- Full name: Michelle Helen Cameron
- Born: 10 April 1980 (age 46) Pretoria, South Africa

Gymnastics career
- Discipline: Rhythmic gymnastics
- Country represented: South Africa (1994-2000)
- Retired: yes
- Medal record
Rhythmic Gymnastics
Representing South Africa
African Championships
| Gold medal – first place | 1994 | Hoop |
| Gold medal – first place | 1994 | Ball |
| Gold medal – first place | 1996 Walvis Bay | All-Around |
| Gold medal – first place | 1998 | All-Around |
| Bronze medal – third place | 1994 | All-Around |
African Games
| Gold medal – first place | 1995 Harare | All-Around |
| Gold medal – first place | 1995 Harare | Ball |
| Gold medal – first place | 1995 Harare | Clubs |
| Gold medal – first place | 1995 Harare | Ribbon |
| Gold medal – first place | 1999 Johannesburg | All-Around |
| Silver medal – second place | 1999 Johannesburg | Team |
| Bronze medal – third place | 1999 Johannesburg | All-Around |

= Michelle Cameron (gymnast) =

South African rhythmic gymnast

Michelle Helen Cameron (born 10 April 1980) is a retired South African rhythmic gymnast.

== Biography ==
Cameron debuted at the 1994 African Championships where she won bronze in the All-Around and gold with hoop and ball. In 1995 she won gold in the All-Around as well as with ball, clubs and ribbon at the African Games in Harare.

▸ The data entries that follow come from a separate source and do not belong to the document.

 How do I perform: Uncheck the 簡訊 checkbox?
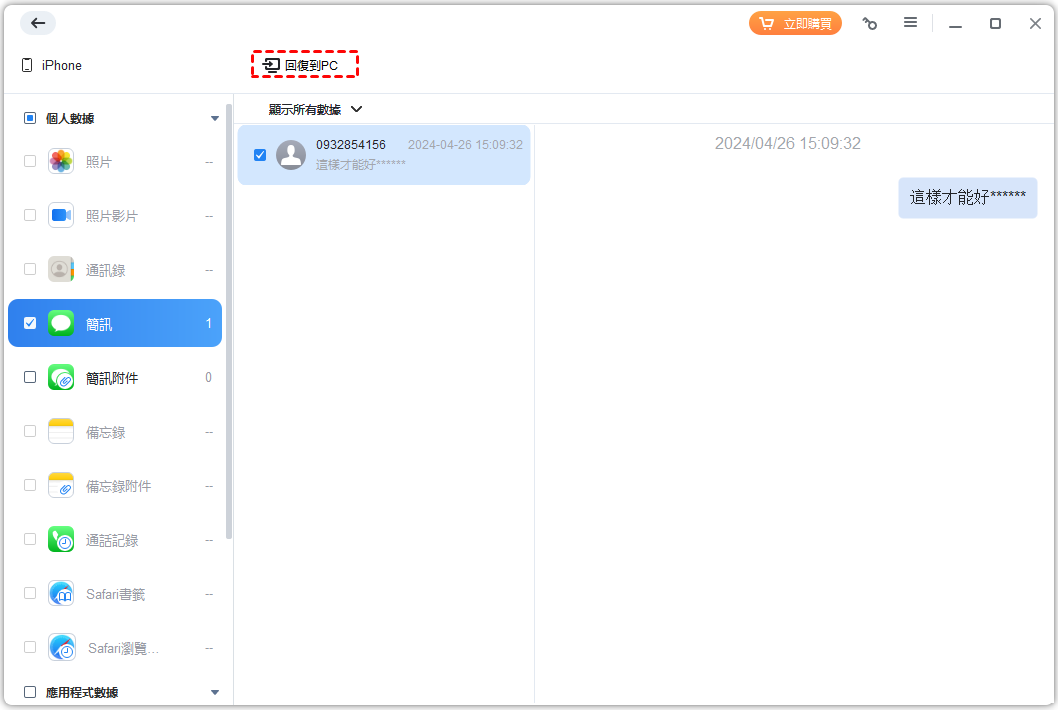[x=30, y=323]
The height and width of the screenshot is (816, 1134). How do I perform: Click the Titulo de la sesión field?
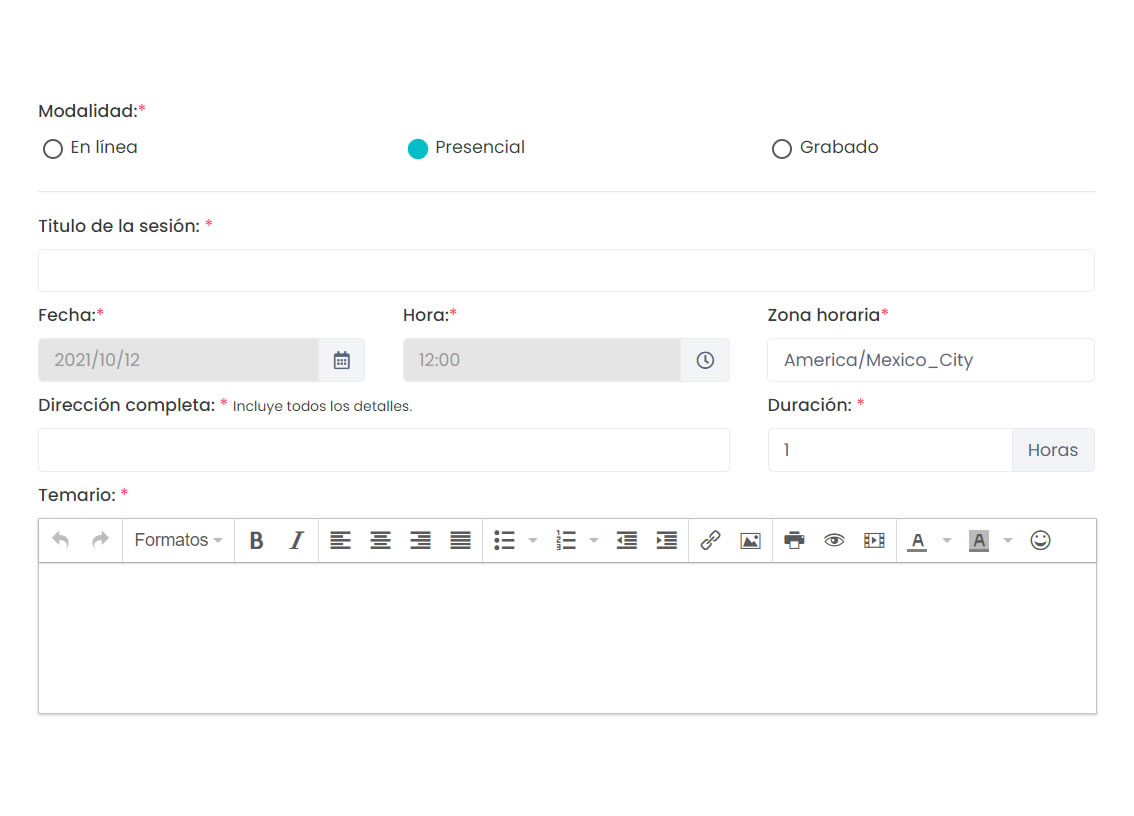click(566, 271)
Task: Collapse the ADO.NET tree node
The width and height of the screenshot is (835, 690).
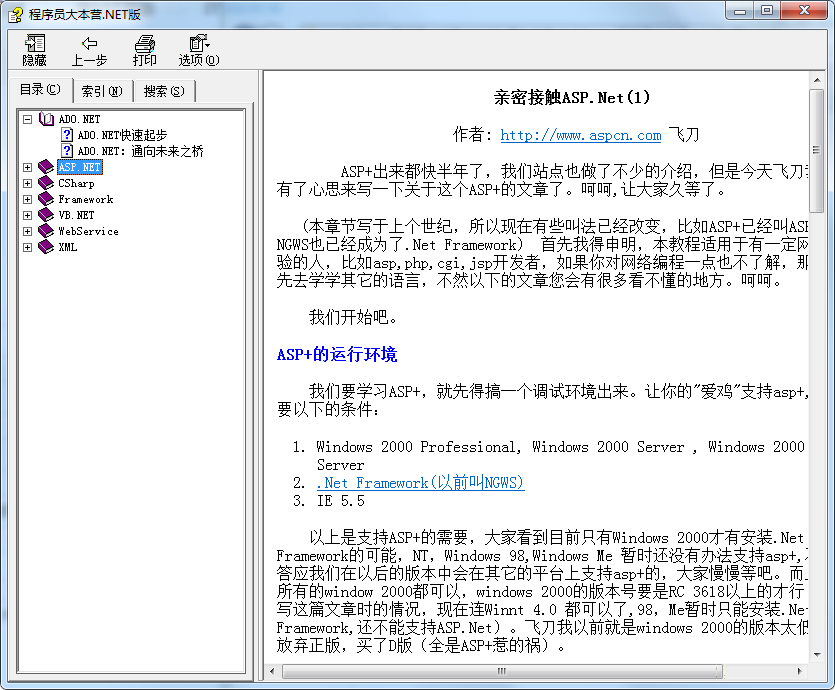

She won All-Around gold also at the 1996 African Championships in Walvis Bay and the 1998 edition. At the 1999 African Games, she was a gold medalist in the All-Around, a team silver medalist and a bronze medalist in the first individual All-Around. At national level she was crowned national individual champion in 1996, 1998, and 1999.

Cameron retired in 2000. She became a coach in 2001, working at the Tuks Rhythmic Gymnastics Club and the South African national team. In 1998 she graduated in dance from the National School of the Arts and obtained a Bachelor of Science in medicine in 2004 from the University of Pretoria.